Collected data entries:

——

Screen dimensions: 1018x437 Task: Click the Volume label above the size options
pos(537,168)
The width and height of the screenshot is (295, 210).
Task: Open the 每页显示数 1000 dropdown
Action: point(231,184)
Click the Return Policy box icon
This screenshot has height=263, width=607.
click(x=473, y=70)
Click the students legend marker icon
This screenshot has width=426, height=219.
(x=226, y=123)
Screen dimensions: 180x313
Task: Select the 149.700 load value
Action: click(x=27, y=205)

——

| WORK TO COMPLETE |
Every line of the data above is to be repeated exactly.

| SOLUTION |
Screen dimensions: 1018x437 Task: Click the Volume label above the size options
pos(537,168)
The width and height of the screenshot is (295, 210).
Task: Open the 每页显示数 1000 dropdown
Action: point(231,184)
Click the Return Policy box icon
This screenshot has height=263, width=607.
click(x=473, y=70)
Click the students legend marker icon
This screenshot has width=426, height=219.
(x=226, y=123)
Screen dimensions: 180x313
Task: Select the 149.700 load value
Action: click(x=27, y=205)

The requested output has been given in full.